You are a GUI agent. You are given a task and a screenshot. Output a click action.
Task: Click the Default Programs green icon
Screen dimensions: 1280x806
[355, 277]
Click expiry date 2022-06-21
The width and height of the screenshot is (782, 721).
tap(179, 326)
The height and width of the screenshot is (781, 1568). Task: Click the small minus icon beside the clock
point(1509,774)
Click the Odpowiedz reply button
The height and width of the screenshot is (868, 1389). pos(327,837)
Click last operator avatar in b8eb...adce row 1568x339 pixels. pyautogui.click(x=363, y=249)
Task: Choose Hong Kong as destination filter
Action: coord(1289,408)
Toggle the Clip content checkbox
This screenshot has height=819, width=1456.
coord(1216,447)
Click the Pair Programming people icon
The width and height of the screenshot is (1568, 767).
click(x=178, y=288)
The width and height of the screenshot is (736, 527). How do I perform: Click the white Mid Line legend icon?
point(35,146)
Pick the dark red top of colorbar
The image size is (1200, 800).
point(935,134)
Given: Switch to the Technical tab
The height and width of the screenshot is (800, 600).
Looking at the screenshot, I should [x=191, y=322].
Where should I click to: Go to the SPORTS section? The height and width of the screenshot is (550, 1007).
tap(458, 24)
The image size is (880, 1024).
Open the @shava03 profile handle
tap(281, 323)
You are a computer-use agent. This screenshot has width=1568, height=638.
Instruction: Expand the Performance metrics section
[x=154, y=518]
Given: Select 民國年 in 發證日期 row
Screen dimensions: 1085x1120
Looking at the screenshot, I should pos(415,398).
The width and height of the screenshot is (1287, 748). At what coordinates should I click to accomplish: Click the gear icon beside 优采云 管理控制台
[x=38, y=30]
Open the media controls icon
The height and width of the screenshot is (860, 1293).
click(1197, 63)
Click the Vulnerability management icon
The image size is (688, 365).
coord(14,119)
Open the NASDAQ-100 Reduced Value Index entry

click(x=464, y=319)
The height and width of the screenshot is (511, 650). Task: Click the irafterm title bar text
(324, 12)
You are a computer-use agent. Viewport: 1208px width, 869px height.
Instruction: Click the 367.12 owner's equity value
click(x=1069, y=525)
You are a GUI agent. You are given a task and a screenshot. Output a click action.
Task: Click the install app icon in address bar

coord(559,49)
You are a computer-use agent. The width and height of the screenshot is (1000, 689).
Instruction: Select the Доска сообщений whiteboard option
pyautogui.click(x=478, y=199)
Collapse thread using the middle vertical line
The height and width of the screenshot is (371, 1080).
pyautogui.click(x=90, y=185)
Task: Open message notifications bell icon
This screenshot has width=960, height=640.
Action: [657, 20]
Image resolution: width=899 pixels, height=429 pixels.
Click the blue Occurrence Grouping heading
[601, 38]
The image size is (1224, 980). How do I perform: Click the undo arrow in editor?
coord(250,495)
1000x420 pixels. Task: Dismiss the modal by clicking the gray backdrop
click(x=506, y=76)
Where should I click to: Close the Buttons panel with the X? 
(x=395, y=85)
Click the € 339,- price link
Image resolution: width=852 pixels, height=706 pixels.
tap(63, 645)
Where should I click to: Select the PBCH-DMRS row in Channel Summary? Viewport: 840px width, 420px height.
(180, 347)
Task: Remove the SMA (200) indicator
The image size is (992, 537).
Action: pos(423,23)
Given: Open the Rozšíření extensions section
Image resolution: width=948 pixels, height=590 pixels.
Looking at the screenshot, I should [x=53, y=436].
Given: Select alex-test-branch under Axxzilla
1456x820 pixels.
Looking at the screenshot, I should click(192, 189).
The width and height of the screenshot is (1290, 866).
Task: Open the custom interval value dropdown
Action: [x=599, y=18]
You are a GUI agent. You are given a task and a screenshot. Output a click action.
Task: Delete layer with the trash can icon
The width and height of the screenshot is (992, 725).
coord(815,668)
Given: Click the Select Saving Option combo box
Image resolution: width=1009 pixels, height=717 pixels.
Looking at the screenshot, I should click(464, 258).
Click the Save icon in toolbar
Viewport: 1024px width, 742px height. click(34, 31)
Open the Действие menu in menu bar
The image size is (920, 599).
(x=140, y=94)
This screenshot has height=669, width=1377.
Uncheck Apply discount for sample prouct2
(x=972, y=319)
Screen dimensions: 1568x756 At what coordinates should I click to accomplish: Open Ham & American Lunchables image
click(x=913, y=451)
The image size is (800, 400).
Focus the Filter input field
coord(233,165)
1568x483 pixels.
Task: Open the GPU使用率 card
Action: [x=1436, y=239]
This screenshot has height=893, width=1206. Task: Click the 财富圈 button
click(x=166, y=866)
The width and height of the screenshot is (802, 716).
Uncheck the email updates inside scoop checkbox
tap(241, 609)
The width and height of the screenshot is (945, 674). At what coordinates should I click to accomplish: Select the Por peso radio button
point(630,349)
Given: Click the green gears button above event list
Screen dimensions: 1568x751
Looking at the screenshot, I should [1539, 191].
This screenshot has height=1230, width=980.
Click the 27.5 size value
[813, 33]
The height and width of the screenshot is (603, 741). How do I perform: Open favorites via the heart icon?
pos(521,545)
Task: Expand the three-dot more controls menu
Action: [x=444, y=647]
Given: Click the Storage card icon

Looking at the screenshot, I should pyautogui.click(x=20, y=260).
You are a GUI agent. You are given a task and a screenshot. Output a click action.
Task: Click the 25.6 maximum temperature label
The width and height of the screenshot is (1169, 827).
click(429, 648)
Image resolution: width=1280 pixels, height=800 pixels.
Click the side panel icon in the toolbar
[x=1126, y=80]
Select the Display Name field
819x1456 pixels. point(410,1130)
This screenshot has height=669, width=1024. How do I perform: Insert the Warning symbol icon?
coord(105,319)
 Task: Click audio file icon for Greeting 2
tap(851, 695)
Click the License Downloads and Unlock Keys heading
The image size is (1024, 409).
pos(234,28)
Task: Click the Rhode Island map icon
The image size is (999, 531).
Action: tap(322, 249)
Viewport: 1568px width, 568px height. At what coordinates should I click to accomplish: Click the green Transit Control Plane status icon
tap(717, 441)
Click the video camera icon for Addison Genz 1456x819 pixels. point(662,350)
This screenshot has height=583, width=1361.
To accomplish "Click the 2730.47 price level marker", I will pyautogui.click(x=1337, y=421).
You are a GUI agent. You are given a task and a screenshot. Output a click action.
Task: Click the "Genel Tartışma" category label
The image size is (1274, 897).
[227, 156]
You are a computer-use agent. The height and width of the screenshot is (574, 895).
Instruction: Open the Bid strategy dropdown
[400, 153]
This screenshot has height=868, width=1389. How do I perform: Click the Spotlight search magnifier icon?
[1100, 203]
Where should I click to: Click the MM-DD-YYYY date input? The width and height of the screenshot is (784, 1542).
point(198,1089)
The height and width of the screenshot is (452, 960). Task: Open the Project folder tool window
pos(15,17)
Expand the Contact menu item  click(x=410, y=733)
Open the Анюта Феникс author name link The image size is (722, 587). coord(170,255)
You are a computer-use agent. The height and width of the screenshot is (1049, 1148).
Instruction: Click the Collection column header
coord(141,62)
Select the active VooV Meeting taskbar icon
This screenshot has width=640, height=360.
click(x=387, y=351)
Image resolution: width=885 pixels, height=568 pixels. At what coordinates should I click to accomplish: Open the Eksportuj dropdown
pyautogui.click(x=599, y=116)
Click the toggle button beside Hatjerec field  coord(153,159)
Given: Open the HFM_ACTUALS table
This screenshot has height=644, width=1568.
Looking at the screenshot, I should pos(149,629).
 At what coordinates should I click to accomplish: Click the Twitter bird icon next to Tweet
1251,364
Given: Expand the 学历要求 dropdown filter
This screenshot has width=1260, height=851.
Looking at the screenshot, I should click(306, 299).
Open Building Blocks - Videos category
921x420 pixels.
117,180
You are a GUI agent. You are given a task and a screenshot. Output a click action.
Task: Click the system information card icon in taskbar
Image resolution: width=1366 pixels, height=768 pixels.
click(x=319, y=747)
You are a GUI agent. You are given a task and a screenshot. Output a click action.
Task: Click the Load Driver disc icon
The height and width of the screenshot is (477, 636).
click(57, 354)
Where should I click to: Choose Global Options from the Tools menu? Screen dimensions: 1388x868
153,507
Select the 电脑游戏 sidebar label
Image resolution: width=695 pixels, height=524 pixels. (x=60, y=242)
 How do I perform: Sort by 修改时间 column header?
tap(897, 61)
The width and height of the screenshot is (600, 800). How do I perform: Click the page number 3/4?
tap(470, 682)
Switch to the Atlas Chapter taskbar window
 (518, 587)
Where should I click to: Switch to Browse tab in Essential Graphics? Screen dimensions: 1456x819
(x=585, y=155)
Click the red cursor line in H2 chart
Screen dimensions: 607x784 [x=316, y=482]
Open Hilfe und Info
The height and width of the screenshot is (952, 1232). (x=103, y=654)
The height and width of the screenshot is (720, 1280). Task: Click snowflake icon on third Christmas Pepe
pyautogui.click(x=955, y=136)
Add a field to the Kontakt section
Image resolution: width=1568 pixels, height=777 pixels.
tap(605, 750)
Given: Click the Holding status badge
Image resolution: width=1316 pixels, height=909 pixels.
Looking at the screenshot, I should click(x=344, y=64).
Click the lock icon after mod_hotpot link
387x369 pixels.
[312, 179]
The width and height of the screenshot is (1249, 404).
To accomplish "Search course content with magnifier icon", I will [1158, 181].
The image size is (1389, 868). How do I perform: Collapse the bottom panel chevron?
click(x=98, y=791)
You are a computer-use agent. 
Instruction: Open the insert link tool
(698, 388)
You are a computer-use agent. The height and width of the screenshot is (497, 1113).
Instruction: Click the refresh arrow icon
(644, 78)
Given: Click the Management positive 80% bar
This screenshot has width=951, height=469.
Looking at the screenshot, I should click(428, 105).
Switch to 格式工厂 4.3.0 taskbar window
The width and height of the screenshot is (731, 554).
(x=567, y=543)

• What you should do: Extract the lines of the preceding material that run from the line with "Click the € 339,- price link" through the line with "The image size is (800, 400).", inclusive, reproducing them exactly and adding nothing.

• Response area:
Click the € 339,- price link
Image resolution: width=852 pixels, height=706 pixels.
tap(63, 645)
Where should I click to: Select the PBCH-DMRS row in Channel Summary? Viewport: 840px width, 420px height.
(180, 347)
Task: Remove the SMA (200) indicator
The image size is (992, 537).
Action: pos(423,23)
Given: Open the Rozšíření extensions section
Image resolution: width=948 pixels, height=590 pixels.
Looking at the screenshot, I should [x=53, y=436].
Given: Select alex-test-branch under Axxzilla
1456x820 pixels.
Looking at the screenshot, I should click(192, 189).
The width and height of the screenshot is (1290, 866).
Task: Open the custom interval value dropdown
Action: [x=599, y=18]
You are a GUI agent. You are given a task and a screenshot. Output a click action.
Task: Delete layer with the trash can icon
The width and height of the screenshot is (992, 725).
coord(815,668)
Given: Click the Select Saving Option combo box
Image resolution: width=1009 pixels, height=717 pixels.
Looking at the screenshot, I should click(464, 258).
Click the Save icon in toolbar
Viewport: 1024px width, 742px height. click(34, 31)
Open the Действие menu in menu bar
The image size is (920, 599).
(x=140, y=94)
This screenshot has height=669, width=1377.
Uncheck Apply discount for sample prouct2
(x=972, y=319)
Screen dimensions: 1568x756 At what coordinates should I click to accomplish: Open Ham & American Lunchables image
click(x=913, y=451)
The image size is (800, 400).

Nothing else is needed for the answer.